From Chaos to Wisdom

Wouldn’t it be such a great thrill if all the dreams and plans about our life were just exactly as we planned or dreamed? Who would not want that? It would make all of us happy and secure! In the concrete, that means we would have the perfect spouse, perfect parents, perfect children, perfect siblings, unblemished family, perfect pastor and parishioners, great job and pay, wonderful house to live in, faithful and loyal friends, excellent weather, excellent health, optimally functioning body and mind, and everyone would understand everyone! One more thing: we shall all die only at a very ripe old age! Life would move just in the right and clear patterns that respects our plans and dreams and expectations. In this imaginary world I am describing, there will be less suffering and no emergencies or unexpected events that would disrupt our well-planned life, because everything would be so predictable. The weather people will never, ever be wrong in their forecasts; the stock market will never go up and down; and there will be no natural disasters or even accidents on the road because all drivers would behave themselves!
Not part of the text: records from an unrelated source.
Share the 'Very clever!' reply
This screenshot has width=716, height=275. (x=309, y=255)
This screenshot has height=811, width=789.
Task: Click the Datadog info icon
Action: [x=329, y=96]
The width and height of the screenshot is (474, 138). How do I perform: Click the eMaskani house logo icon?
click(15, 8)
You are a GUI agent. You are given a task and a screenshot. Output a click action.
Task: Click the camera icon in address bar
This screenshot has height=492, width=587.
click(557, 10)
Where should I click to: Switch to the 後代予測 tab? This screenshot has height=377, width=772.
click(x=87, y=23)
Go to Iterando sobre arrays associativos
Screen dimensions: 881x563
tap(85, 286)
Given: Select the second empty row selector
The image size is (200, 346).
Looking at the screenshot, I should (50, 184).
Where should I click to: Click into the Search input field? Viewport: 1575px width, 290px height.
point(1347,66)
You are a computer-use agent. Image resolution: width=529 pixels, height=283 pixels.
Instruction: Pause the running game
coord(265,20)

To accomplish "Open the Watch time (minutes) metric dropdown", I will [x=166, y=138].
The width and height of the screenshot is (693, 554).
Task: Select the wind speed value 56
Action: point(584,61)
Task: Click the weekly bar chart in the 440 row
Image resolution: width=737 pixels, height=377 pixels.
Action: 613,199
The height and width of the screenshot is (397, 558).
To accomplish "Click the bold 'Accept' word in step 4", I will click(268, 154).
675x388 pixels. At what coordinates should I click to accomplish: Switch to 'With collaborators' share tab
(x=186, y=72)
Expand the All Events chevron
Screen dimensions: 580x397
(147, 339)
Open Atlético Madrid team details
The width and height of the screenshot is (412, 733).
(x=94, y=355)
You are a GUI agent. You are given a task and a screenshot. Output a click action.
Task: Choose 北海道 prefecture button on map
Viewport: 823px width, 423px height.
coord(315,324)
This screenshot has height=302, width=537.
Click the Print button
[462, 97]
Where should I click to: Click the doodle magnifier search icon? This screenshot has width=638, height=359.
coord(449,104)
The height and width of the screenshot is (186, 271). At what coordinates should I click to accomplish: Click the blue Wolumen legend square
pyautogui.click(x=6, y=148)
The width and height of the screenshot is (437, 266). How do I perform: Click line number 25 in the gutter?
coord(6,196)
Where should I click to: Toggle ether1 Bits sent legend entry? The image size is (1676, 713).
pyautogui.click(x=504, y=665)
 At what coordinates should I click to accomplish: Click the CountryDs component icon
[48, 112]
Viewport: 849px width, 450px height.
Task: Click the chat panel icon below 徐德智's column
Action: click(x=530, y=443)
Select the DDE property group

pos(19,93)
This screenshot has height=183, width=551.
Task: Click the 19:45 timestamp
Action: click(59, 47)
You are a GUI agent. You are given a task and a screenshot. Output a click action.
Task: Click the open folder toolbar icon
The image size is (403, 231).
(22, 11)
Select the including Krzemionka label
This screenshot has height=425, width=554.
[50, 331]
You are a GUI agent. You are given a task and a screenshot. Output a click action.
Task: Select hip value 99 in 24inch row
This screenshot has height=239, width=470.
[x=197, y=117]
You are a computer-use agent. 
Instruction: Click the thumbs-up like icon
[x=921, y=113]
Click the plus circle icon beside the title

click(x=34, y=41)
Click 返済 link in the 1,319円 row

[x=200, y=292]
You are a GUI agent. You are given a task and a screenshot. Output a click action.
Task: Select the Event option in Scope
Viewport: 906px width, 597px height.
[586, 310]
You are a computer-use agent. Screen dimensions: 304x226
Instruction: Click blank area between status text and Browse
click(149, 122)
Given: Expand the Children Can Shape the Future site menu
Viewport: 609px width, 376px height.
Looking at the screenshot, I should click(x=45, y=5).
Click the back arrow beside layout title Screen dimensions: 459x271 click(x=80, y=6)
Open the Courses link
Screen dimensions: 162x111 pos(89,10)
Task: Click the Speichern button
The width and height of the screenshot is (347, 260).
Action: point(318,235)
I know you already feel this is fantasy. But don’t forget that in some ways we all wish and believe at a very unconscious level, that things should be like this. After all, from the perfect world of our mother’s womb through the early stages of our childhood, when our simple cry makes everyone run to make us feel well, we come to believe that life is very predictable. As we grow, we learn to be more realistic and wiser through the disruptions that we encounter: the unexpected ill health, soured relationship of all kinds, children that have challenges, loss of job, a loved one who passes, conflicts at the workplace, and all forms of natural disasters and accidents. These disruptions can be so humbling, and if we fail to accept the humility, we set ourselves up against the starkness of a reality that refuses to be totally predictable.

Physical sciences have always prided themselves for being so exact as to be completely predictable. This belief in this capacity has also been the underlying factor in elevating rational thoughts over and above any other form of knowledge such as faith and intuition. However, the recognition of predictable unpredictability at the heart of all life has led to the development of Chaos Theory, which acknowledges the behavior of dynamic systems. Since all aspects of life are dynamic even when it is steeped indeterministic laws, it means that even deterministic laws do not allow for complete predictability because of the dynamism of the systems. This is one important reason why no one should be too upset that meteorologists sometimes get weather forecasts wrong or a doctor sometimes fails to know what is wrong or even misses a diagnosis, or that the poll experts at times fail to predict who wins the next election!

But so it is in our lives. Things do not always go as we want or dream of. It is faith that introduces us into that area of life where we become humble and accepting of the invisible hand of God that guides our steps through the predictable and chaotic events that we encounter and leads us to wisdom. We grow wiser as we grow more humble and we grow more humble as we realize that our rational knowledge of life is very limited. Only God is all-knowing. That is why Jesus invites the disappointed disciples to believe in what the prophets have said about him, that he should suffer and rise again from death. Things did not go as they expected. But Our Lord is teaching them as he teaches us today: in the end, everything will be okay because God is the one who holds our life well. Which is why it is so true that knowledge of God is the beginning of wisdom (Prov. 9:10). Have faith in God, and you will have life to the full (Jn. 10:10).